Tiga Puluh Akademis Kampus Tegur Presiden: Bentuk Kemunduran Demokrasi Era Jokowi

0

 

Sumber gambar: Kompas.com

Sejumlah kampus baik swasta maupun negeri telah memberikan teguran keras kepada Presiden Jokowi atas kemunduran demokrasi yang terjadi akhir-akhir ini. Banyak keprihatinan yang disampaikan oleh para akademisi kampus menanggapi tindakan presiden saat ini yang dianggap menunjukkan keberpihakan dan melakukan sikap politik praktis.

Sebuah kritik diutarakan Guru Besar UGM (31/1) bahwa Presiden Jokowi telah melakukan tindakan-tindakan menyimpang ditengah proses pemilu saat ini. Seperti yang disinggung Guru Besar UGM yakni pelanggaran etik di MK, keterlibatan aparat penegak hukum dalam masa demokrasi saat ini, hingga pernyataan Presiden Jokowi tentang keterlibatannya dalam masa kampanye. Akademisi UGM juga meminta dan mendesak Presiden Jokowi untuk kembali ke koridor demokrasi. Setelah UGM menyatakan kritik tersebut, akademisi dan guru besar kampus lainnya juga melayangkan gagasan yang sama kepada Presiden Jokowi, sekaligus memberikan teguran keras untuk kembali ke demokrasi yang sehat dan mengikuti peraturan yang ada. 

Mengapa teguran keras ini dilakukan?

Semua bermula dari keputusan MK yang menunjukkan keberpihakan dan disinyalir telah bekerja sama, membentuk politik dinasti dengan memastikan anak presiden Joko Widodo, Gibran Rakabuming Raka, agar bisa masuk mengikuti pemilu. Ditambah Ketua MK sendiri merupakan paman dari Gibran, hal ini menimbulkan kecurigaan mengenai pembangunan politik dinasti dan berlanjut dengan sikap presiden selama masa kampanye, yang menunjukkan ketidaknetralan dan keberpihakan kepada salah satu paslon. 
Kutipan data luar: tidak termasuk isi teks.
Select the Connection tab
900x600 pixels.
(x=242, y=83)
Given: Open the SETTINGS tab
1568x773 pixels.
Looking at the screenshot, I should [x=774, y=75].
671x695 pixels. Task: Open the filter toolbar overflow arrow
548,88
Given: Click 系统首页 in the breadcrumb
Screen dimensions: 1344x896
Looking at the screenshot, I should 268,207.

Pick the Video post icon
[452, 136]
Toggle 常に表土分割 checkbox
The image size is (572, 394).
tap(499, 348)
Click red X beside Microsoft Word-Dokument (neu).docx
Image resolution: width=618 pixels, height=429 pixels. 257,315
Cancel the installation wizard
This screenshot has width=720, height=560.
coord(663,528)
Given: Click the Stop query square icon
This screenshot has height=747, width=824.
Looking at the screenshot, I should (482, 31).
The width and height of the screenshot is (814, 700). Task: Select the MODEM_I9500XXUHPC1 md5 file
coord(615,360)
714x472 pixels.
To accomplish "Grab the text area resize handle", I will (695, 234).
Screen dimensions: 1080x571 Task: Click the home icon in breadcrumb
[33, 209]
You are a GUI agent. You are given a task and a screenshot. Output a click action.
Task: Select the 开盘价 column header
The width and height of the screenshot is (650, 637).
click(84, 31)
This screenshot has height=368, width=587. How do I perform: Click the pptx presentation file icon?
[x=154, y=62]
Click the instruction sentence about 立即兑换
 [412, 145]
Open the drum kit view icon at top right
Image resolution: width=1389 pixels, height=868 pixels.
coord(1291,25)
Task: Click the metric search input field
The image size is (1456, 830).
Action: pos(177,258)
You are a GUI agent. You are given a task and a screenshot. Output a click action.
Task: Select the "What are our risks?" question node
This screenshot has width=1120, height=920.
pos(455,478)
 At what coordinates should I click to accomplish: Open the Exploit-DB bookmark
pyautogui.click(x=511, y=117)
Berangkat dari sikap Jokowi di atas, pihak Universitas Islam Indonesia (UII) juga membahas bahwa MK telah melakukan pelanggaran etika yang disampaikan oleh rektor UII, "Indikator utamanya adalah pencalonan Gibran Rakabuming Raka sebagai calon wakil presiden yang didasarkan pada putusan Mahkamah Konstitusi No. 90/PUU-XXI/2023.” 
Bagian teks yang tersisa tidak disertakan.